Blog of "L.A. Art Week 2026 and 99CENT)"

Blog / 8 March 2026 / By: Yoon

A note on solidarity—as I write this, the US-Israeli killing machine continues to annihilate. My heart is with Iran. May Western imperialism collapse and the entire empire fall… No amount of art discourse comes above this.

Manic! That’s how I was feeling. I didn’t go to any of the actual fairs (cuz honestly you don’t need to), but I went to about 10ish fair adjacent happenings in LA and experienced shock… delight… confusion… everything in between…

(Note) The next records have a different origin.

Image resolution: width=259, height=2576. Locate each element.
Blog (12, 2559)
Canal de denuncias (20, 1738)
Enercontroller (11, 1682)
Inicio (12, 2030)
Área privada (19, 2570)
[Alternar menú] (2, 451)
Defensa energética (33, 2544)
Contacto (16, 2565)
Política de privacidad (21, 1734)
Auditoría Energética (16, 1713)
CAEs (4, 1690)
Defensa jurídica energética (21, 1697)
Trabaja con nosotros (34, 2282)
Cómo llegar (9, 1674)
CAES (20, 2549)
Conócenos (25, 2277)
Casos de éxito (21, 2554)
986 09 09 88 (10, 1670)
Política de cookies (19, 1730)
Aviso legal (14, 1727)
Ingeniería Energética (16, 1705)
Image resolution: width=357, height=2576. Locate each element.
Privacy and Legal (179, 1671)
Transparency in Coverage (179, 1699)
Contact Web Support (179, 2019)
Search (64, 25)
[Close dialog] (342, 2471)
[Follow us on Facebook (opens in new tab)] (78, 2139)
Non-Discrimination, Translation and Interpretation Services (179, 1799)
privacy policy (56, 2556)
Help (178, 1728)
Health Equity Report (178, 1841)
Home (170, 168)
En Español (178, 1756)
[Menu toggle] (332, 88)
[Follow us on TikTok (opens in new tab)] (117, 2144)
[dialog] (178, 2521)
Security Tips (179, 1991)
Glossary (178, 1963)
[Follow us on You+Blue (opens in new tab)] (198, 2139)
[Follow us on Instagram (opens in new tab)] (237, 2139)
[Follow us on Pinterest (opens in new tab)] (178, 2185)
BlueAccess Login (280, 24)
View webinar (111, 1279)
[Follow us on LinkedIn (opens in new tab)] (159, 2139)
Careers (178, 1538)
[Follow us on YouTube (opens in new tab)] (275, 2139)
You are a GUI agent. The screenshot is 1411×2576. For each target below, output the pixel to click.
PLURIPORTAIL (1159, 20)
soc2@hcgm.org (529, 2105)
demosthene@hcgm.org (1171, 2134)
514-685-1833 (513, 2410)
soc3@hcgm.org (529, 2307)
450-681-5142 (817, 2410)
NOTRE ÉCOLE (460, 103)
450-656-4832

I started my art week rendezvous Monday night at untitled (halo)’s performance of Ryan Trecartin’s BUCKLE YUP: CUE SHOES at the Kiko Kostadinov store on Western. It took me 40 minutes to find parking and I had 3 cups of complimentary white wine. Trecartin was not present (as far as I know—I had grandly misassumed that there would be some showing of Trecartin’s video work that I was dying to see), but it’s okay cuz untitled (halo) was great. I had the most fun when I was getting my third cup of wine and impulsively asked the Kiko Kostadinov bartender if he was single and he said no but that I was “really pretty” and he was “flattered” and we laughed about it and wished each other well and it was honestly a beautiful, vulnerable moment…

Fast forward to Friday, my day began at 99CENT—a show by Barry McGee and his “100 closest friends” in partnership with galleries Jeffrey Deitch and The Hole. When you first walk inside that pink 99 cent store on Wilshire, you’re hit with a distinct smell that’s a mix between the stale scent you’d expect from a defunct 99¢ store and the light b.o. radiating off the mass of bodies in there with you (doesn’t help that the weather has been in the high 80s—in fahrenheit, clarifying for all my readers in better parts of the world where celsius actually means something other than an energy drink). But what you experience in the nose is quickly eclipsed by what you’re intaking through the eyes. You’re visually bombarded by just a million artworks sprawled across the floor, the walls, atop the cash register (even video works playing from the cash register screen), the ceiling, and inside the freezer sections, patiently situated amidst the many people (somewhat slack-jawed) weaving between it all inside this grungy retail space built to sell cheap mass-produced goods.

Now to quote my Create Mode post that inspired this piece,

“I witnessed the "skaters" people [by “people” I mean DIVA CORP who had posted about the skaters on their IG story] were talking about — every time they did a trick there would be an awkward pause and then a small woot and some light clapping. The reaction was so unsure and the moment was almost underwhelming but also endearing because it was awkward and honestly you literally can’t help but have fun because the inside of the store is just Pure Spectacle and the sheer mass of art and objects to see in there meets the viewing-pace of a public whose majority would identify as having fried dopamine receptors like the experience of consuming the art in there requires my eyes to glaze over slightly the way they do when I’m watching Reels and like I really can’t hate that because it satiates every need to see More More More New New New…”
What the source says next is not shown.